Ambassadeurs arabes se désolant sincèrement de voir l’Algérie frappée encore une fois, diplomates occidentaux renforçant davantage la protection de leurs bâtiments et mettant à l’abri femmes et enfants, analystes faisant de savantes et pessimistes projections, représentants de la presse mondiale, présents à Alger, fiévreux d’impatience, tous s’attendaient à l’éclatement imminent de l’armée, prélude à la désintégration de l’Etat. Le seul paramètre qui n’est jamais rentré dans l’équation de ces braves gens, c’est la nature véritable de l’ANP. (Que le lecteur me permette cette brève parenthèse. Par le sang versé sur les flancs calcinés des djebels, par les moudjahidine longtemps à la tête de l’armée, par la mosaïque réussie du service national, dans chaque chaumière du pays bât le cœur de l’armée algérienne. Aucune force ne peut déliter une telle armée. L’ANP a été présente chaque fois que les périls ont menacé. Où en serions-nous si elle avait fléchie au moment où la folie terroriste déferlait sur le pays ? Où en serions-nous lorsque la colère du hirak faisait gronder la rue ? En protégeant les manifestants, en mettant hors d’état de nuire ceux qui pensaient que l’Algérie était leur propriété personnelle, en veillant, en décembre 2019, afin que seul le verdict souverain de l’urne tranche quant au choix du futur président de la République, l’ANP a évité au pays de terribles lendemains. Les ennemis de l’Algérie n’ont pas désarmé pour autant. Ainsi voit-on d’inconsolables perdants, à grand renfort de juges étrangers, tenter par la calomnie et le faux témoignage de porter atteinte à l’honneur de l’ANP en la décrivant comme un ramassis de massacreurs du peuple et de tortionnaires. Sur ce volet aussi le combat continue.

### Consignes
Recopiez en entier l'extrait sur l'armée algérienne, mot pour mot.

### Données fournies

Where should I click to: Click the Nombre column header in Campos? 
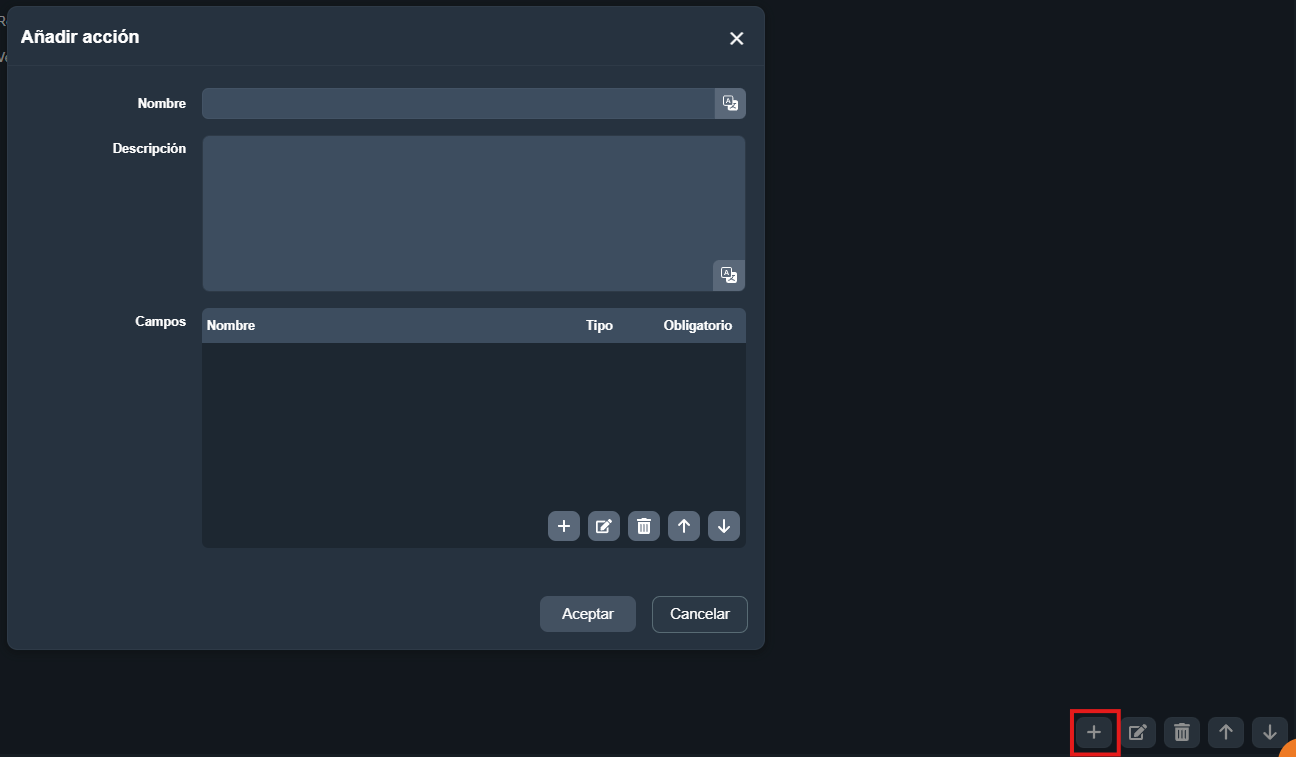tap(231, 325)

### Réponse rédigée
Ambassadeurs arabes se désolant sincèrement de voir l’Algérie frappée encore une fois, diplomates occidentaux renforçant davantage la protection de leurs bâtiments et mettant à l’abri femmes et enfants, analystes faisant de savantes et pessimistes projections, représentants de la presse mondiale, présents à Alger, fiévreux d’impatience, tous s’attendaient à l’éclatement imminent de l’armée, prélude à la désintégration de l’Etat. Le seul paramètre qui n’est jamais rentré dans l’équation de ces braves gens, c’est la nature véritable de l’ANP. (Que le lecteur me permette cette brève parenthèse. Par le sang versé sur les flancs calcinés des djebels, par les moudjahidine longtemps à la tête de l’armée, par la mosaïque réussie du service national, dans chaque chaumière du pays bât le cœur de l’armée algérienne. Aucune force ne peut déliter une telle armée. L’ANP a été présente chaque fois que les périls ont menacé. Où en serions-nous si elle avait fléchie au moment où la folie terroriste déferlait sur le pays ? Où en serions-nous lorsque la colère du hirak faisait gronder la rue ? En protégeant les manifestants, en mettant hors d’état de nuire ceux qui pensaient que l’Algérie était leur propriété personnelle, en veillant, en décembre 2019, afin que seul le verdict souverain de l’urne tranche quant au choix du futur président de la République, l’ANP a évité au pays de terribles lendemains. Les ennemis de l’Algérie n’ont pas désarmé pour autant. Ainsi voit-on d’inconsolables perdants, à grand renfort de juges étrangers, tenter par la calomnie et le faux témoignage de porter atteinte à l’honneur de l’ANP en la décrivant comme un ramassis de massacreurs du peuple et de tortionnaires. Sur ce volet aussi le combat continue.